All that said, there are few necks quite as sexy to play as an Ebony over Pau Ferro part with stainless frets. It might be a bright(ish) neck, but you can always EQ that out. Meanwhile, you get to play a neck that just makes you smile every time you pick it up. Doesn't hurt that it's a very attractive part as well that'll match damn near anything.
 
Cagey said:
Wood choices are always subtractive, and the subtraction always starts at the high end. There isn't a wood species that will give you "more" of anything. If you find a guitar that sounds "darker", all that means is the wood or hardware is absorbing more of the high frequencies or the pickups aren't accurately reproducing the string vibrations. Everything is relative, so a lack of high end sounds like an emphasized low end.

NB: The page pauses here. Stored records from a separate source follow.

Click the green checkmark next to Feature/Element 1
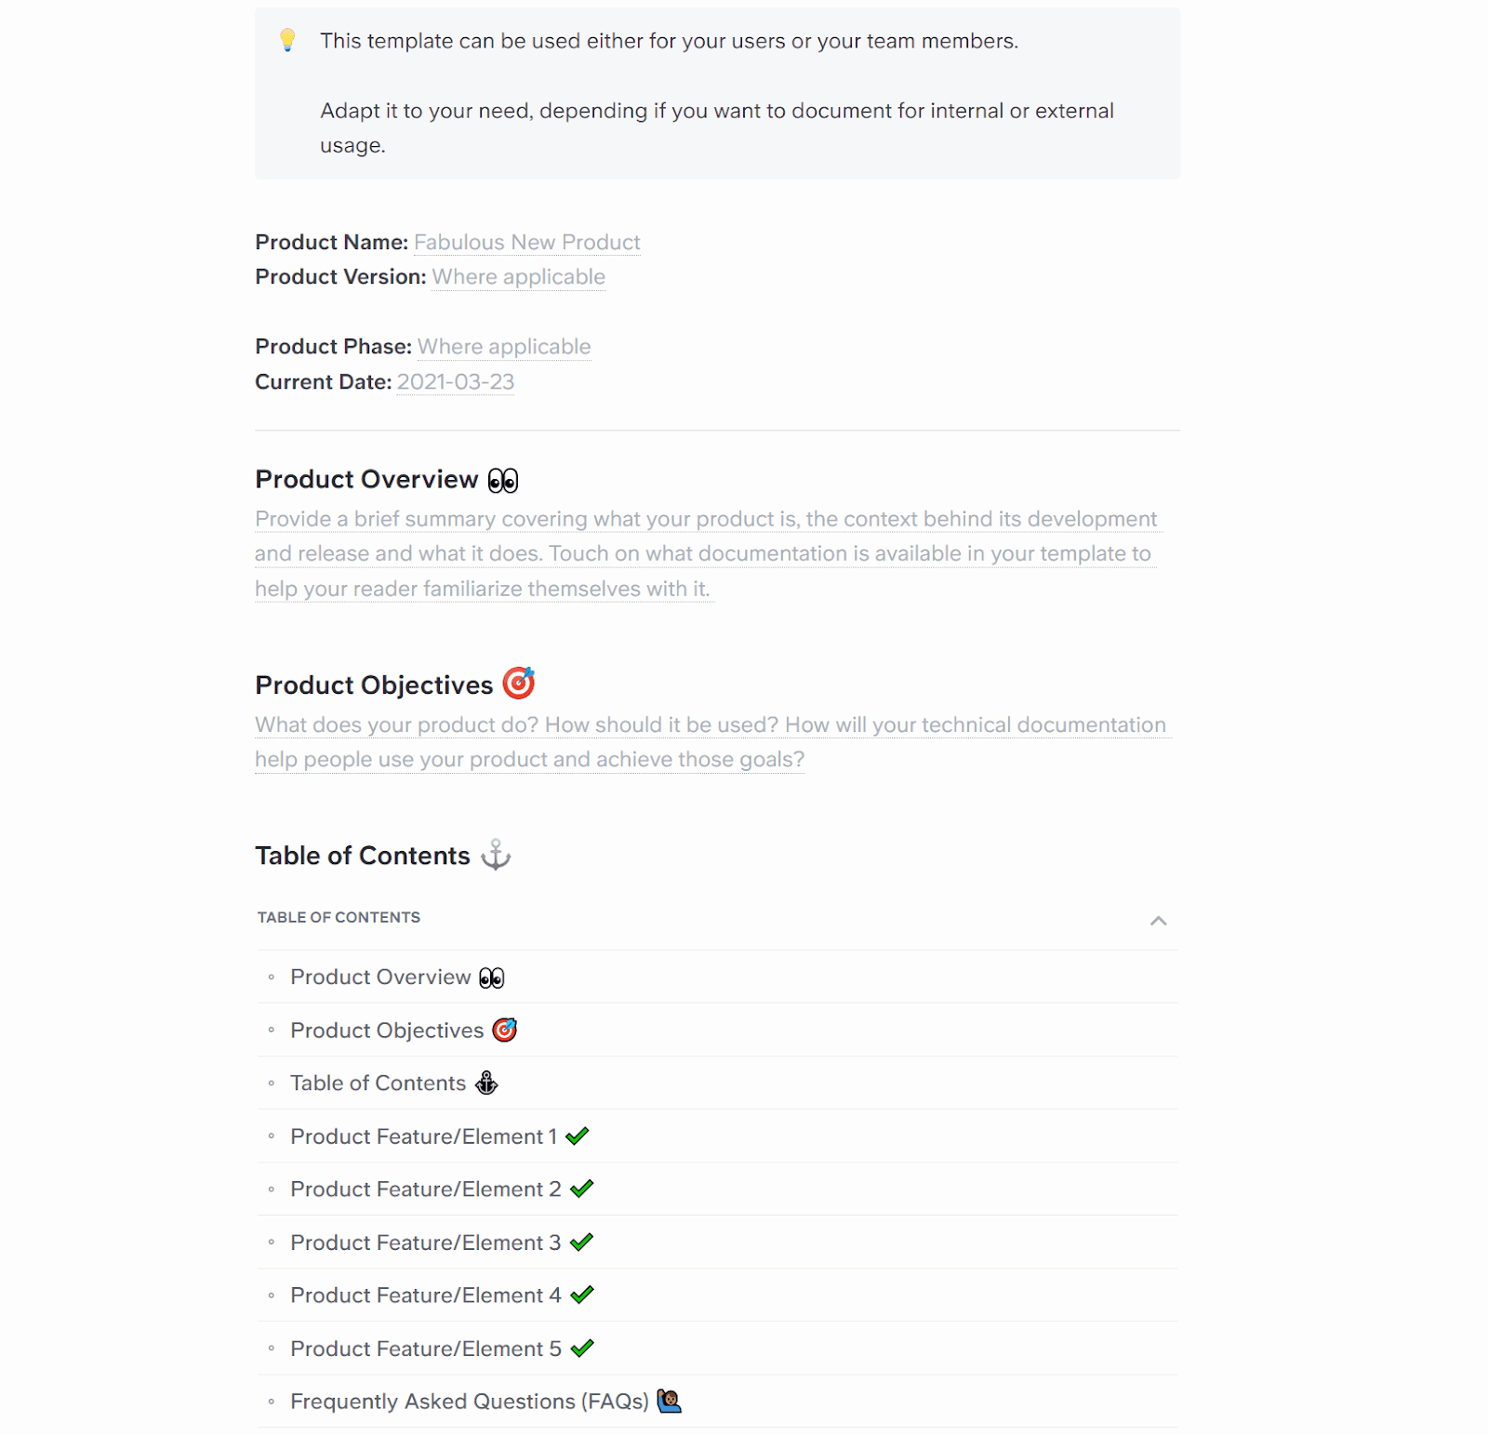(x=578, y=1136)
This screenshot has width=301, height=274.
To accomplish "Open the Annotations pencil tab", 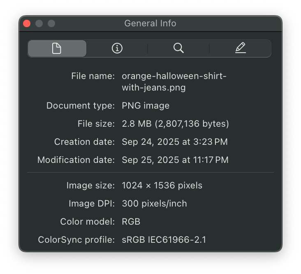I will pyautogui.click(x=241, y=49).
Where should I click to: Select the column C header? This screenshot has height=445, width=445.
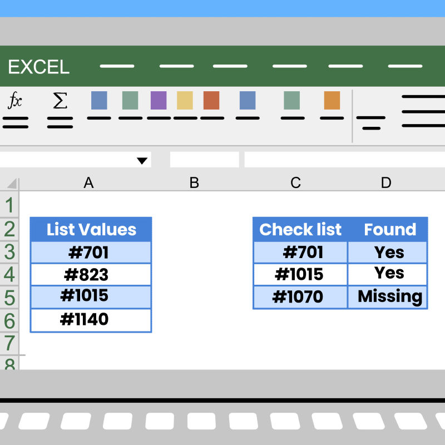pyautogui.click(x=295, y=182)
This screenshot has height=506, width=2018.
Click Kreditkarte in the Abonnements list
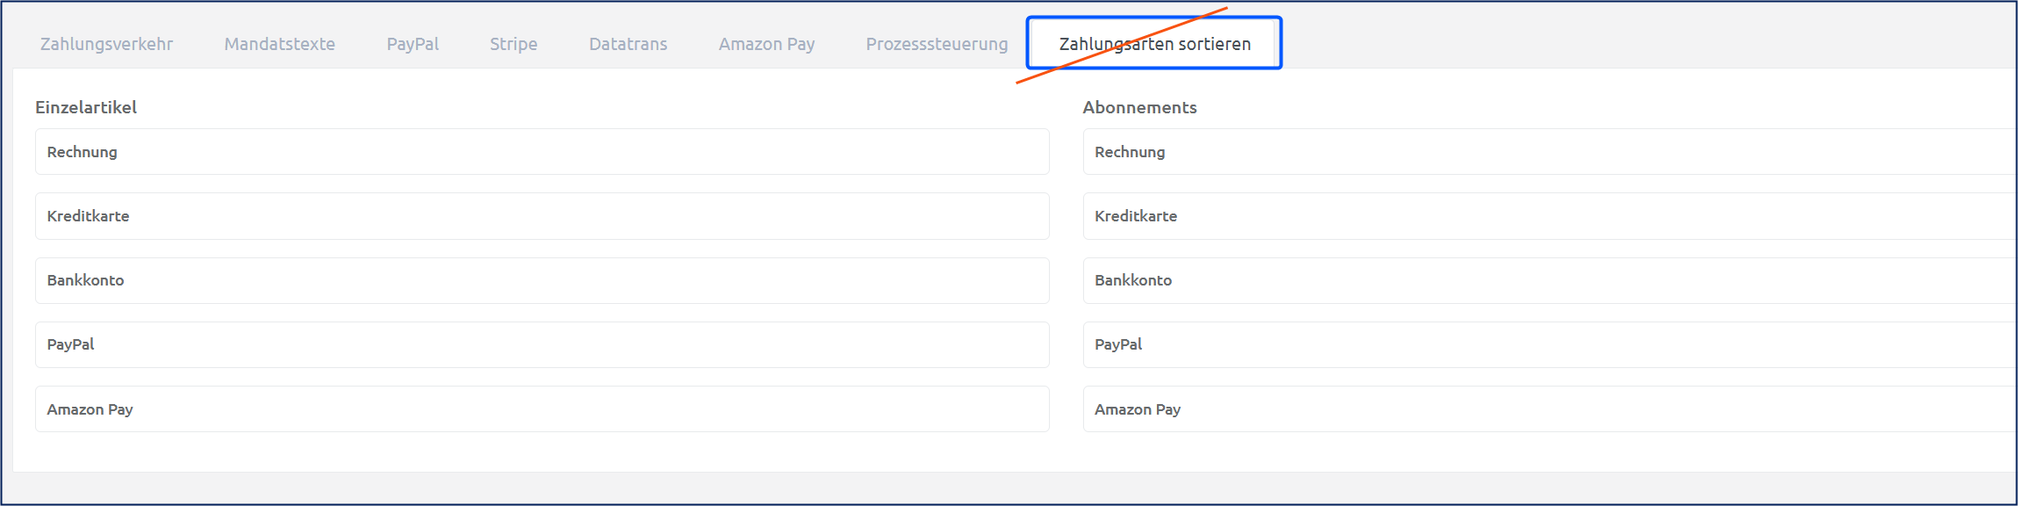1549,216
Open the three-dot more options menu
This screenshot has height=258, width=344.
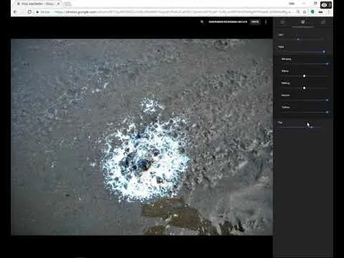pos(266,22)
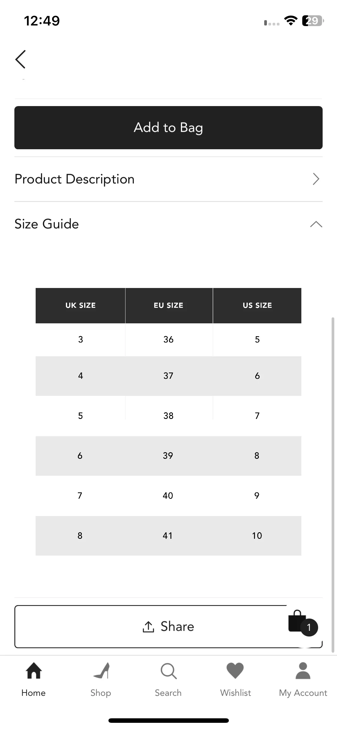Expand Product Description chevron

point(316,179)
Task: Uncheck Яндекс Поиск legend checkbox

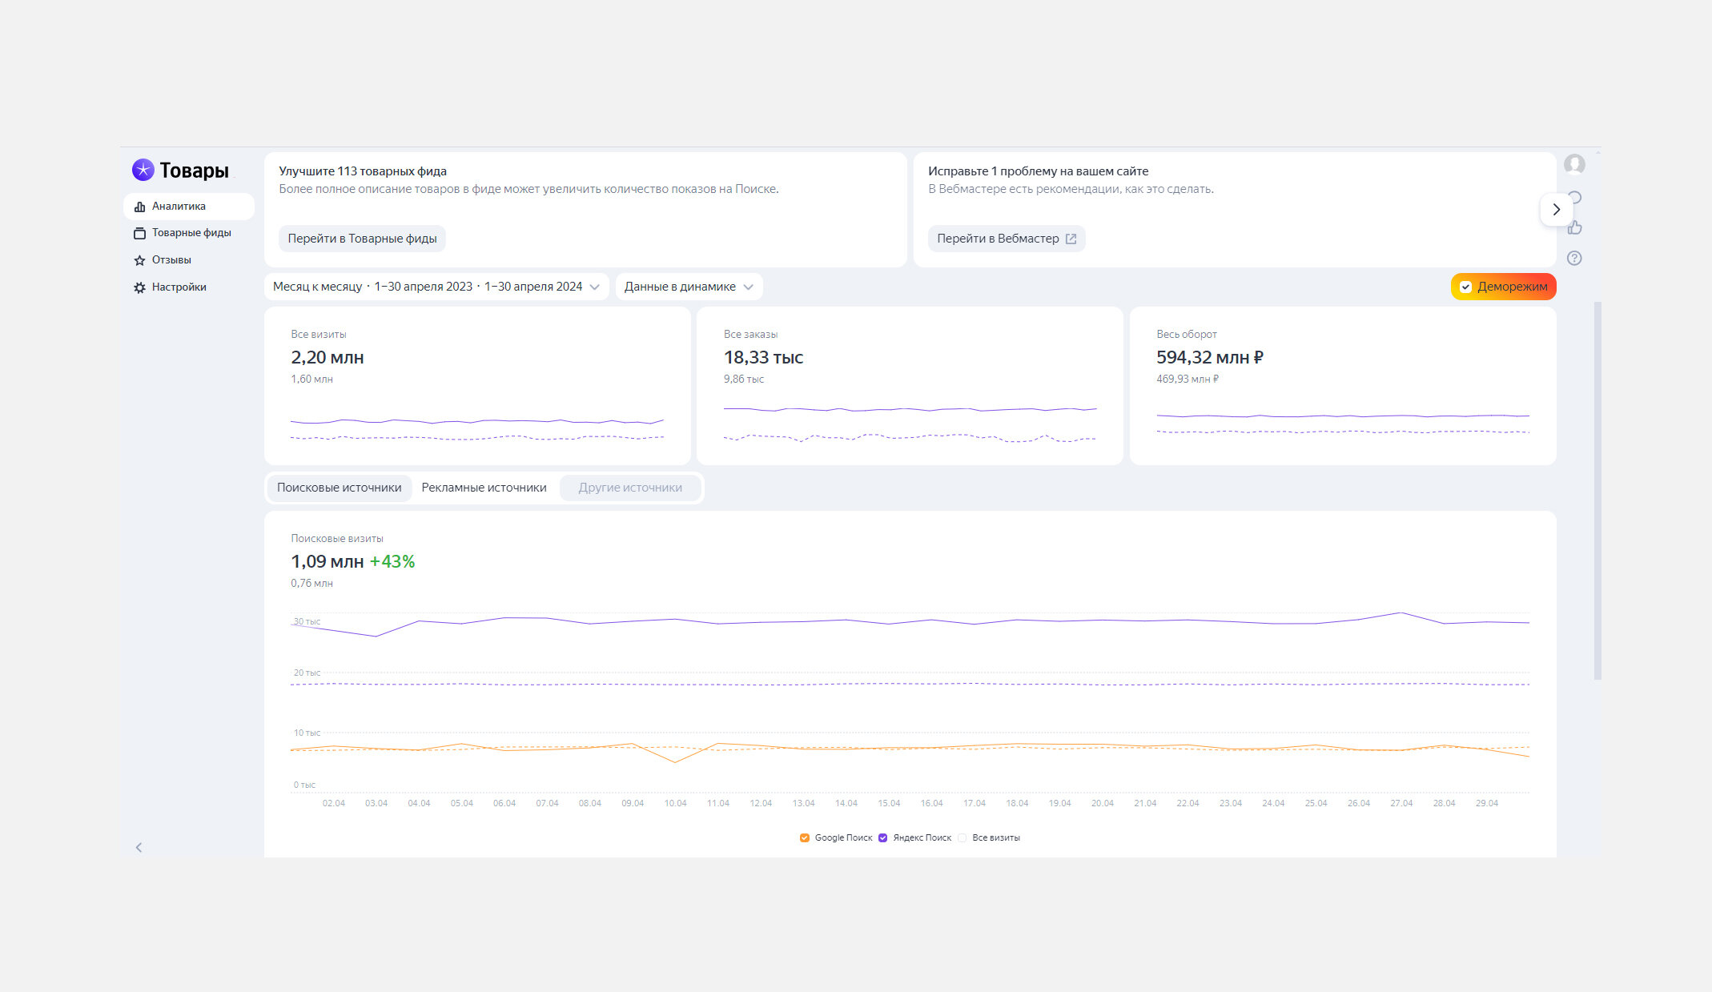Action: [882, 837]
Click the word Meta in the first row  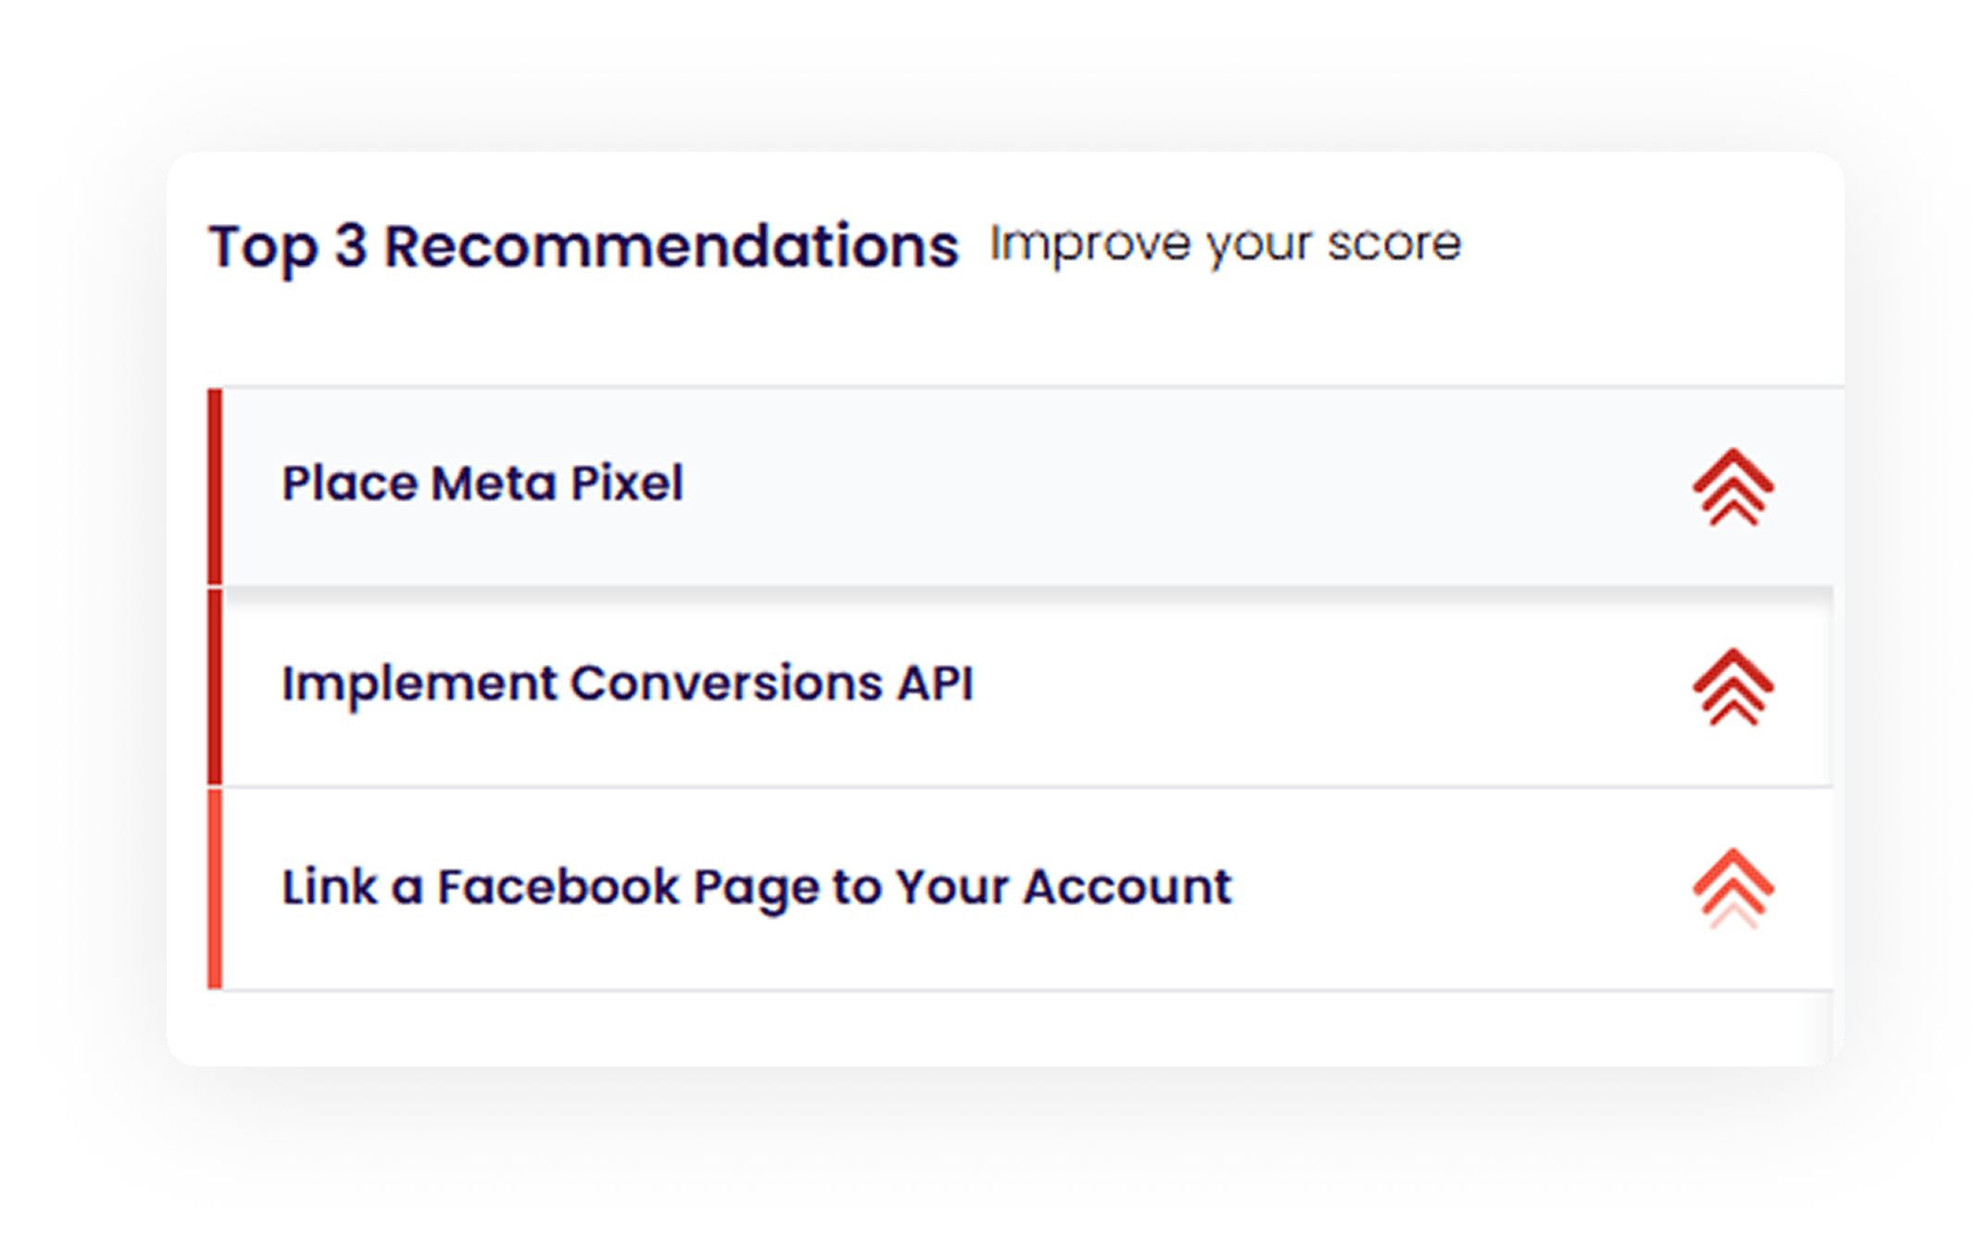(493, 483)

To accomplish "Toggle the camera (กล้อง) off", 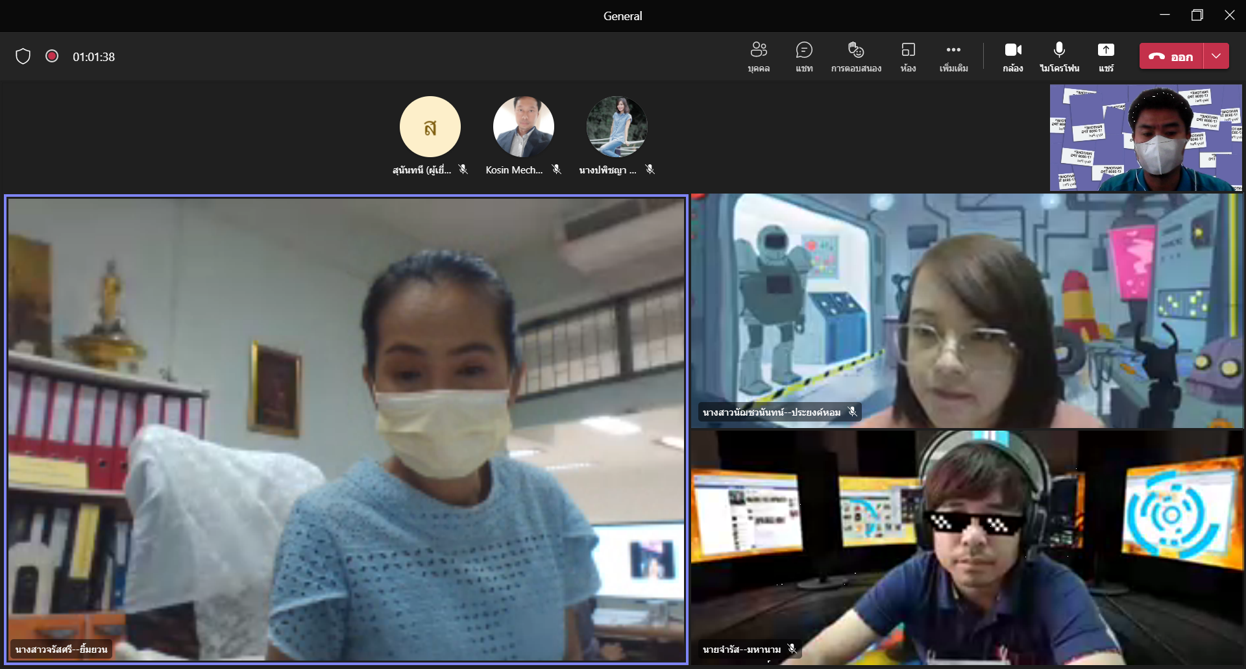I will 1013,57.
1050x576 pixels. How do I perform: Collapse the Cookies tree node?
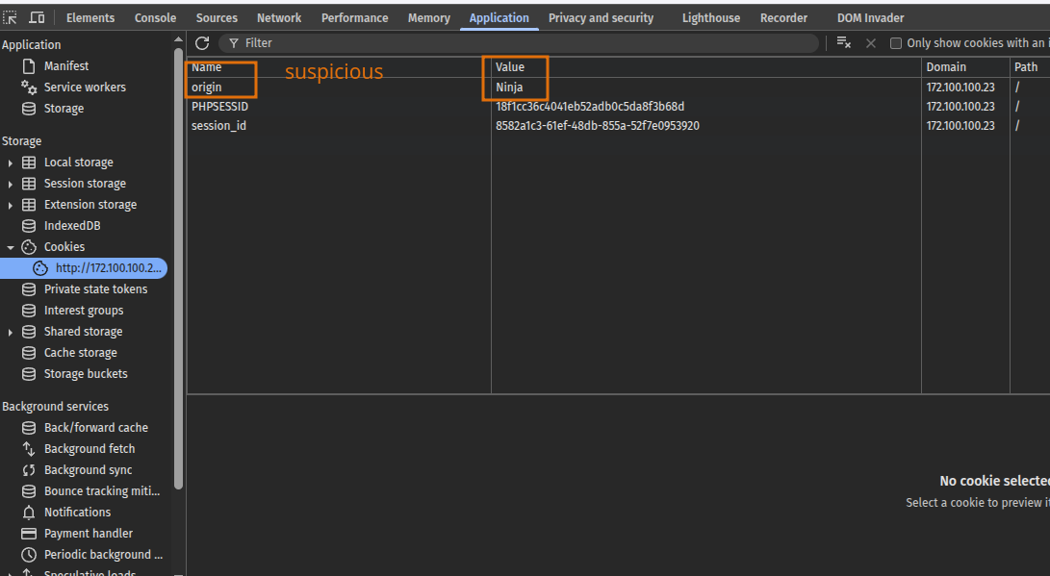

Keeping that in mind, you may want to consider putting something together that reproduces the full range possible, then using the filter(s) on the guitar or amp or whatever else is in the signal chain to get rid of the frequencies you don't want in order to achieve the sound you're after. If you build something that can't produce certain sounds for whatever reasons, what are you going to do if you need them?

It's always better to have it and not need it than need it and not have it. You can always filter things out, but if they're not created in the first place, you're out of luck.

All that said, there are few necks quite as sexy to play as an Ebony over Pau Ferro part with stainless frets. It might be a bright(ish) neck, but you can always EQ that out. Meanwhile, you get to play a neck that just makes you smile every time you pick it up. Doesn't hurt that it's a very attractive part as well that'll match damn near anything.

;)
 
I've got pau-on-pau and it is . . . well, I can't imagine anything near as awesome as the experience excepting perhaps the aforementioned pau-ebony combination.